:: EXERCISE INPUT
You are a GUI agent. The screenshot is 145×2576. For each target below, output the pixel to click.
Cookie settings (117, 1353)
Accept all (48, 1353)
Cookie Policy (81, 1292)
::::
:: EXERCISE INPUT
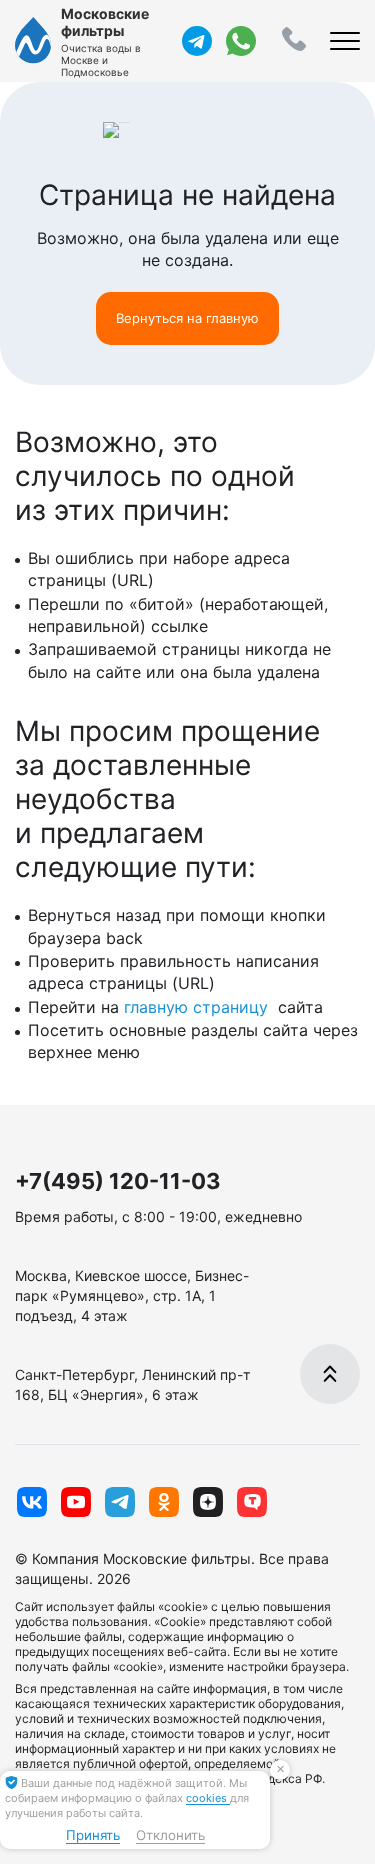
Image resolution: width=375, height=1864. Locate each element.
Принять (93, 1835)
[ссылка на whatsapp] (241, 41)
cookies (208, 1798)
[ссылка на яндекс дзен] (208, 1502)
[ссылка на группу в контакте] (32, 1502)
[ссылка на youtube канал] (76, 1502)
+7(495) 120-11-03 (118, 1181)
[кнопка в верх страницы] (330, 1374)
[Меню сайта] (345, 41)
::::
■ TASK DIRECTIONS: The only acceptable answer is a number: how many lines of the listing contain the word "each".

■ ANSWER BOX: 2